If space that was used in N-1 turned into free space during N-0, then
N-0 will never have reused that space already, since if writing out N-0
had crashed halfway, so the superblock as seen when mounting is still
N-1, then you need to be able to fully use N-1.
It can be used immediately by N+1 however after the N-0 superblock is
safe on disk.
> And therefore N-1 which still thinks
> range 1234-2345 is allocated may point to the wrong data.
So, at least for disk space used by metadata blocks:
1234-2345 - N-1 - in use
1234-2345 - N-0 - not in use, but can't be overwritten yet
1234-2345 - N+1 - can start writing whatever it wants in that disk
location any time
> I hope that was easier to follow - if not don't hold back on the
> explicitives! :)
>
>>
>>> I was under the impression that a superblock was like a "snapshot" of
>>> the entire filesystem and that rollbacks via pre-gen superblocks was
>>> possible. Am I mistaking?
>>
>> Yes. The first fundamental thing in Btrfs is COW which makes sure that
>> everything referenced from transaction X, from the superblock all the
>> way down to metadata trees and actual data space is never overwritten by
>> changes done in transaction X+1.
>>
> Perhaps a tad off topic, but assuming the (hopefully) better explanation
> above clear things up a bit. What happens if a block is freed?! in X+1
> --- which must mean that it can be overwritten in transaction X+1 (which
> I assume means a new superblock generation). After all without freeing
> and overwriting data there is no way to re-use space.

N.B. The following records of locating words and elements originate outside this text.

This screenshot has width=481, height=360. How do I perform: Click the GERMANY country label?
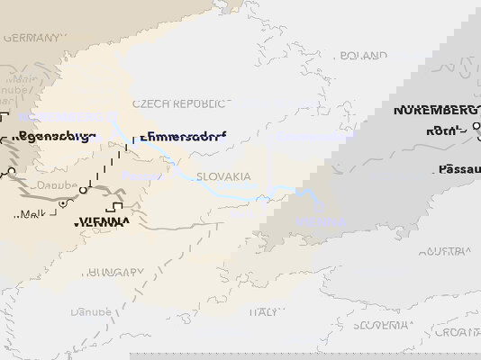click(x=34, y=39)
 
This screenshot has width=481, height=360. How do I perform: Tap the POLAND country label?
click(x=363, y=56)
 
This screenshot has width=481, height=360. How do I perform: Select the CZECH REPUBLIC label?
click(x=179, y=104)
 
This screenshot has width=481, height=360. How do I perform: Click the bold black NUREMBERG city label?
click(x=436, y=111)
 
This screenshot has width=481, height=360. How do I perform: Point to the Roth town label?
click(x=444, y=130)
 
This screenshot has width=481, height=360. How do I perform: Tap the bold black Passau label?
click(x=459, y=169)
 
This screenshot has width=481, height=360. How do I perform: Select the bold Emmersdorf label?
click(x=182, y=138)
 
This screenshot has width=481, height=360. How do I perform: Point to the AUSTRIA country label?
click(x=449, y=251)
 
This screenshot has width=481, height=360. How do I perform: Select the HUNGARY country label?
click(x=114, y=272)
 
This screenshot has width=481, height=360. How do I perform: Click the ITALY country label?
click(x=264, y=311)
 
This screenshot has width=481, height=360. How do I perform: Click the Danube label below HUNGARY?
click(x=91, y=311)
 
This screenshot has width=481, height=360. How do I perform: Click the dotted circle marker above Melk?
click(x=62, y=203)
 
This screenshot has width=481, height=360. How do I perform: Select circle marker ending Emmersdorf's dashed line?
click(x=83, y=190)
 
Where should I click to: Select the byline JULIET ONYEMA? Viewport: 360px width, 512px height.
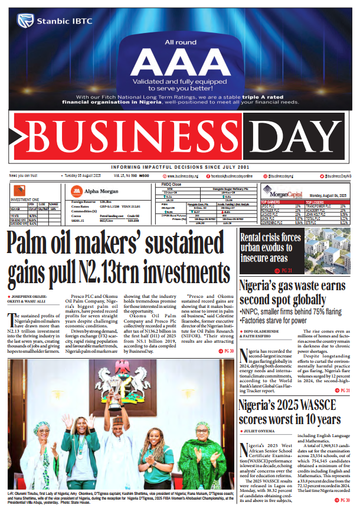tap(260, 431)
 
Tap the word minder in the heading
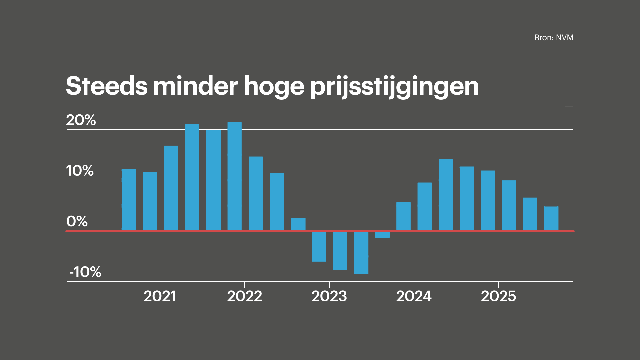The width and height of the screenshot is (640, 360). tap(195, 86)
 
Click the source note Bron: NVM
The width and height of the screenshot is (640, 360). tap(554, 38)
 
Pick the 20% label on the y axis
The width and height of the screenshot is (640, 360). tap(81, 120)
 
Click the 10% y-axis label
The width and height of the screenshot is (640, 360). tap(80, 171)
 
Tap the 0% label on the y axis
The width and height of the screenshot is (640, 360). tap(77, 221)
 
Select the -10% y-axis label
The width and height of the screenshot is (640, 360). tap(85, 272)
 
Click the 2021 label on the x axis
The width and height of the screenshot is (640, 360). tap(160, 296)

Freed in X you mean? Or not? But you write "freed?! in X+1".
For actual data disk space, it's the same pattern as above (so space
freed up during a transaction can only be reused in the next one), but
implemented a bit differently.
For metadata trees which do not have reference counting, (e.g. the
extent tree), there's the pinned extent (metadata block disk locations)
list I mentioned already.
For data, we have the filesystem (subvolume) trees which reference all
files and the data extents that they use data from, and via the links to
the extent tree they keep all locations where actual data is on disk as
occupied.
Now comes the different part. Because the filesystem trees already
implement the extra reference counting functionality, this is being used
to prevent freed up data space from already being overwritten in the
same transaction.
How does this work? Well, that's the rest of the wiki section I linked
below. :-D So you're asking exactly the right next question here I guess.
When making changes to a subvolume tree (normal file create, write
content, rename delete etc), btrfs is secretly just cloning the tree
into a new subvolume with the same subvolume ID. Wait, what? Whoa! So if
you're changing subvolume 1234, there's an item (1234 ROOT_ITEM N-0) on
disk in tree 1, and in memory it starts working on (1234 ROOT_ITEM N+1).

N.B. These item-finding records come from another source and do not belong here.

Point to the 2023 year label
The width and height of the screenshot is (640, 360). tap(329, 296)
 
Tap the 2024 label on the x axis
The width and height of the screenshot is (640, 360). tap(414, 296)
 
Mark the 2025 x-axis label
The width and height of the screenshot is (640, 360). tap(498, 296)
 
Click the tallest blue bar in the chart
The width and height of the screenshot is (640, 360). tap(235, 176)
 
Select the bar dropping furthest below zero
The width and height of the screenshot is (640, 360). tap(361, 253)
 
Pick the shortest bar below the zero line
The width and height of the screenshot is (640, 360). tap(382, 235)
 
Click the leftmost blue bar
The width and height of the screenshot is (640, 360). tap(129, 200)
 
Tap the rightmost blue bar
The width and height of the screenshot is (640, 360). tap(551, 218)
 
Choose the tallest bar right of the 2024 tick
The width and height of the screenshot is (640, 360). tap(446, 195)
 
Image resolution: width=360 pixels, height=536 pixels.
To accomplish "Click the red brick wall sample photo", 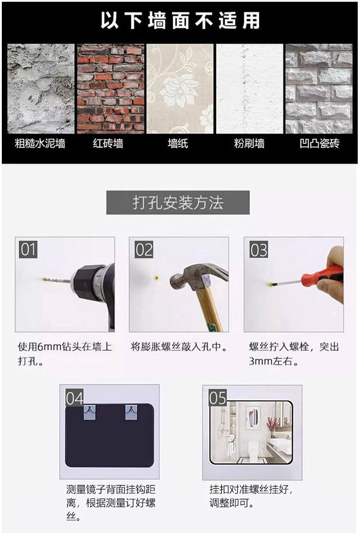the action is (x=110, y=88).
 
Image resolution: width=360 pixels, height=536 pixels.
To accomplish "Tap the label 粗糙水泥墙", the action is (x=40, y=143).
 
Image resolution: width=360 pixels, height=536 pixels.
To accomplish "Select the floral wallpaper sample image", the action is (x=180, y=88).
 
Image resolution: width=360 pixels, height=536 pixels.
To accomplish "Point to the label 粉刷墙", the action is (x=249, y=143).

As an end user, you never see this happening when you look at btrfs sub
list etc, it's hidden from you.
"When the transaction commits, a new root pointer is inserted in the
root tree for each new subvolume root." [...] "At this time the root
tree has two pointers for each subvolume changed during the transaction.
One item points to the new tree and one points to the tree that existed
at the start of the last transaction."
After the new transaction commits OK, the cleaner removes the old
subvolume from the previous transaction, which is technically the same
code which is used for regular subvol delete initiated by a user. So
when the old version of the same tree is removed, only then extent tree
mappings for data disk space that was freed in the previous transaction
will be adjusted and it ends up as free data space to be overwritten.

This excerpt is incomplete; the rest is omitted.